You will find though that you get a faster growing pig and probably larger litter sizes with the added benefits of heterosis that the crossbreds have. That is just the nature of things and does make a difference.

As far as taste goes ... I'm not sure if I'm the best judge, but our customers have been very pleased. At a drop-off the other day though I was talking to a chef (who loves Berkshire pork the most I think) and I think he had something when he said that in his mind much of the taste can come from the way the animal was raised. Of course there are bred differences and you can look at blind taste tests to see heritage breeds often score at the top, but there is something to be said for the way an animal was raised.

In the comment section of my post regarding Michael Pollan's lecture in Iowa Rob asked what some of the things that I disagree with Michael Pollan were.

The most obvious depart I have from Mr. Pollan is how the animals became they way they are with their incredible ability to do just the things that they need to do for themselves and the environment around them. I believe they were created that way ... he doesn't. But, that doesn't discredit him in my book and hopefully it wouldn't discredit me in his.

As I said, I agree with most of what he says but I'm fearful that he comes across as a bit elitist. Some of that is not his fault and just the circumstances of being a journalist that has decided to go against conventional agriculture, but I also feel that some of it comes from the way that he attacks the problem. I'm not always sure what the best approach is (so saying that may be hypocritical), but I do say there is something for going about it the way the King Corn guys did it ... by bringing in both sides to the discussion.

Finally ... Rich, I'll try to get a picture of me next to some of my cows!


Rich said...

It has been so wet this winter that the cattle have turned parts of the pastures into mud-holes.

After slogging through the mud today, I thought to myself that it couldn't be any muddier if I had a bunch of pigs rooting around. Which leads me to wonder what a pasture or enclosed lot actually looks like after pigs have been on it during the winter.

Any pictures, thoughts, or suggestions about pigs on pasture or in a lot during a wet and muddy winter?

Ethan Book said...

Rich -

Well, I can't show you any pictures because our dirt/ground/mud is buried and frozen below way to much snow and ice!

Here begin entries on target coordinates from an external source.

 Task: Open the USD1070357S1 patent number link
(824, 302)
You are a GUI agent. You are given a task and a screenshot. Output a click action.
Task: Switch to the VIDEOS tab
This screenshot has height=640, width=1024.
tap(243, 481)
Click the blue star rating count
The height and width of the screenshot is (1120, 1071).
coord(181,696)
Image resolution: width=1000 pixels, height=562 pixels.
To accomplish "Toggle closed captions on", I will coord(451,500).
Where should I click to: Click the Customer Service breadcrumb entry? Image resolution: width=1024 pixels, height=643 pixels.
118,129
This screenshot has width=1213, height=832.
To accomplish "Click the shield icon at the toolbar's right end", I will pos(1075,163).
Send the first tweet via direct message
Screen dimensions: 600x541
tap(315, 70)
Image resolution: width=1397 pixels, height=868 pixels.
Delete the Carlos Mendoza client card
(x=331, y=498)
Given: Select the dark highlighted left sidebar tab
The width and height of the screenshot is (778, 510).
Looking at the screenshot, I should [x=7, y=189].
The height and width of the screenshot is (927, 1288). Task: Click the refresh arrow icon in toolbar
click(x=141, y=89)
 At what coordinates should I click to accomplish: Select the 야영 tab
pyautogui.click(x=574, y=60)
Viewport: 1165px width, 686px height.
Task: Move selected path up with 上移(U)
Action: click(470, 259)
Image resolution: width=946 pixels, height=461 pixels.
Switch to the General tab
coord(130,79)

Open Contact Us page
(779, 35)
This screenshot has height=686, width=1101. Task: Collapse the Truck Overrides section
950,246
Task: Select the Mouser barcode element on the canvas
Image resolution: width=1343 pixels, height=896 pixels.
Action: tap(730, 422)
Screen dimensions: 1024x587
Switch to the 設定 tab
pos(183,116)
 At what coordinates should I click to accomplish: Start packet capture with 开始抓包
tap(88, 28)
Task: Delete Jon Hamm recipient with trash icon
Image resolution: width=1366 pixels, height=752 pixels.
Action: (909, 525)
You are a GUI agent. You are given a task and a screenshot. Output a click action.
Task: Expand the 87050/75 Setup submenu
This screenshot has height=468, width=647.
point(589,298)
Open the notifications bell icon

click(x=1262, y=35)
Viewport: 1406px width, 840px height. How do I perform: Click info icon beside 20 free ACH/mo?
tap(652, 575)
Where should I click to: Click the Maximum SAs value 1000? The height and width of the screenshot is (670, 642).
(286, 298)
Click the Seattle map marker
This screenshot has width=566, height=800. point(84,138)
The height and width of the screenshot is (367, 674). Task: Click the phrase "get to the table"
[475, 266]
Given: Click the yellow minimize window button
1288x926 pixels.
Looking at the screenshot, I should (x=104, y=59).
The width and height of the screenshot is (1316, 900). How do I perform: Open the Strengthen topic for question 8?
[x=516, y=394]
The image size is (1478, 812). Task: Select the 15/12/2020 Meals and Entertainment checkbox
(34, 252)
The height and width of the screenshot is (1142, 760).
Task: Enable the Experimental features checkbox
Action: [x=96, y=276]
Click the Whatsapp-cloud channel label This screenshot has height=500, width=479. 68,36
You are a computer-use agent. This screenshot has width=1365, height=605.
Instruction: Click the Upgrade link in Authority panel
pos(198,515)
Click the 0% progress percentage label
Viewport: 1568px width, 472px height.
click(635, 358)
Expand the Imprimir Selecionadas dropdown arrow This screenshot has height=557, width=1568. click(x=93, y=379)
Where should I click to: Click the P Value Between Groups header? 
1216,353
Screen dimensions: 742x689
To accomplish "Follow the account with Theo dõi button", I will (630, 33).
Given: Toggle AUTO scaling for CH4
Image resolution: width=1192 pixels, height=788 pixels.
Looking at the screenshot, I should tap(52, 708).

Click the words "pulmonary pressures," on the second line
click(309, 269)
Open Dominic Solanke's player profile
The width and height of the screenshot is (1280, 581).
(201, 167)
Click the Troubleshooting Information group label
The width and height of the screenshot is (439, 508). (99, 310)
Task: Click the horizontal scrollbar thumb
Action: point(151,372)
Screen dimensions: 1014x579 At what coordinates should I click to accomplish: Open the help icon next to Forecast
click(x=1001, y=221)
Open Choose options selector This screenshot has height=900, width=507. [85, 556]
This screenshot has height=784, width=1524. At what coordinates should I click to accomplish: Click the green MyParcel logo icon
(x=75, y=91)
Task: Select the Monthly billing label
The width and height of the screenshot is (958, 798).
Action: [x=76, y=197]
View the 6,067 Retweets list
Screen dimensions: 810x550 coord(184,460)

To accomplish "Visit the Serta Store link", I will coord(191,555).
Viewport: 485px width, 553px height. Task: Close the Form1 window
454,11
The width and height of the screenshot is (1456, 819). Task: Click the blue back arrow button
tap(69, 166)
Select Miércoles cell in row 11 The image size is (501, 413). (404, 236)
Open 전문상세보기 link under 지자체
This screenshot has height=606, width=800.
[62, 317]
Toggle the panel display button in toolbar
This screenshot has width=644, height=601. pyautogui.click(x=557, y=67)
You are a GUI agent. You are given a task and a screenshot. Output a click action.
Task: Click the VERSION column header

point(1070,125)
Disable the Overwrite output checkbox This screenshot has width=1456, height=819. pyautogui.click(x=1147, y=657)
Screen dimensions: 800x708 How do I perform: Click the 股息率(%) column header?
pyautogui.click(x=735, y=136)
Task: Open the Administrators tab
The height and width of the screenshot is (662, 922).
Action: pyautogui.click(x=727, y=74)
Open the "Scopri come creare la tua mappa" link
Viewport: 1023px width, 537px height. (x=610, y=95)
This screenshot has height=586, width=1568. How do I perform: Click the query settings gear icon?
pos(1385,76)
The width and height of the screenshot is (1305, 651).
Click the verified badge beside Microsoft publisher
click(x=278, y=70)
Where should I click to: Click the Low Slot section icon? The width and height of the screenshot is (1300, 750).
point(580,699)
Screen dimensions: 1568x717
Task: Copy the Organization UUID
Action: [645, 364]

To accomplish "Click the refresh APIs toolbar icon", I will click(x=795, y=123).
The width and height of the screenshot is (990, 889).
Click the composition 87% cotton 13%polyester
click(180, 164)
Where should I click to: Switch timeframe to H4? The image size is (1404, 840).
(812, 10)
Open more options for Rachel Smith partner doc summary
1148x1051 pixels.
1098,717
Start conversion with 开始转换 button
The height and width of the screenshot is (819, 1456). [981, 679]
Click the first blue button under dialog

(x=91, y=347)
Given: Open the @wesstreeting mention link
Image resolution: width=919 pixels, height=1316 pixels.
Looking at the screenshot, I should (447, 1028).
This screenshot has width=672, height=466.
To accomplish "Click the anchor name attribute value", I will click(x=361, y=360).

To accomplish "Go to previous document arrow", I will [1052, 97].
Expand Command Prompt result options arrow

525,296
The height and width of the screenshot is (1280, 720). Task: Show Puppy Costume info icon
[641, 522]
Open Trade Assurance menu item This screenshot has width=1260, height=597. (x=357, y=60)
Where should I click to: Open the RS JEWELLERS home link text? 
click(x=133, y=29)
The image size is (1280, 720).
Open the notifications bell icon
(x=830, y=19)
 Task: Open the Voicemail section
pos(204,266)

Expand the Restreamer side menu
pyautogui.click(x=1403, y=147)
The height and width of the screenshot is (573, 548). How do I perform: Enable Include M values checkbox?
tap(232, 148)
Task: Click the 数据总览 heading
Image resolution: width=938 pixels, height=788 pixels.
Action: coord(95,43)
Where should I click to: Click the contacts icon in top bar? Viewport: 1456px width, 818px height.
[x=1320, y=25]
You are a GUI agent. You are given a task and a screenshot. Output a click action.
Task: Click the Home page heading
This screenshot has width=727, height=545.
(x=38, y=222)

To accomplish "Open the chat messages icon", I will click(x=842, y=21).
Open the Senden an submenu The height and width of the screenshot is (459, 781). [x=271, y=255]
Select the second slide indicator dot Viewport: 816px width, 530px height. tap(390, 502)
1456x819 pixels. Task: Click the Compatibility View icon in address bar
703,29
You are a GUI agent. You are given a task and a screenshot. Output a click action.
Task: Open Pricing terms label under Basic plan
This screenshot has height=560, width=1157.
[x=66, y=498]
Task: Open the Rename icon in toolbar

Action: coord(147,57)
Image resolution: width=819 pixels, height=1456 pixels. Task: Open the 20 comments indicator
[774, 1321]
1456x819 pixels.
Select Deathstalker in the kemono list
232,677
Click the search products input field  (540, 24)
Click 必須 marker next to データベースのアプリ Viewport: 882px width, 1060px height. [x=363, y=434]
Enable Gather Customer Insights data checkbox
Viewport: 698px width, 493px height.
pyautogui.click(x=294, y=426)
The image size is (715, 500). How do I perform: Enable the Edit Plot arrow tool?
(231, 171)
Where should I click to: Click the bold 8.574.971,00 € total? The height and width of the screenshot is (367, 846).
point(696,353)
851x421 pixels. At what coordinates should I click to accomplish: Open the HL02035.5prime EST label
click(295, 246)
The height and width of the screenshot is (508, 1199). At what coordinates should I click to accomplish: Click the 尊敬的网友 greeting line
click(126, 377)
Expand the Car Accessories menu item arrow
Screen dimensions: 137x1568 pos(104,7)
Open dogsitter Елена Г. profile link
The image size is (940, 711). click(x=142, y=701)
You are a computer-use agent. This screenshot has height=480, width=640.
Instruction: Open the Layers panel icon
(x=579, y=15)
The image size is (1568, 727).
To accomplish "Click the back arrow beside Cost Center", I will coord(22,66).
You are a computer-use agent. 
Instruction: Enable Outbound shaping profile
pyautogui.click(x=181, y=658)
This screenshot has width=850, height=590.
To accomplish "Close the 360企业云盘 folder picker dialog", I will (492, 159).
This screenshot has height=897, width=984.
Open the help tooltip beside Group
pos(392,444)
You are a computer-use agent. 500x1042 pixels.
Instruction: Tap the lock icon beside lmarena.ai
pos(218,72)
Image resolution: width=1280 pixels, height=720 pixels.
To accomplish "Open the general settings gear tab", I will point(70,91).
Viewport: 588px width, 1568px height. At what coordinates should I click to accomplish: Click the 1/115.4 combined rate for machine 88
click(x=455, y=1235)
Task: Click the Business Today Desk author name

But, yes they will work it up pretty good and dig some nice holes give time over the winter (or any season for that matter). Again this year I'm going to plant sweet corn where the pigs have spent most of their time during the winter ... it should give us a nice harvest.

No matter how much the pigs "graze" on a pasture though they are going to live out their piggyness and make some wallows to hang out it. It's just what they do. Like others I have our pigs in areas that we want to rehab or I move them quite often.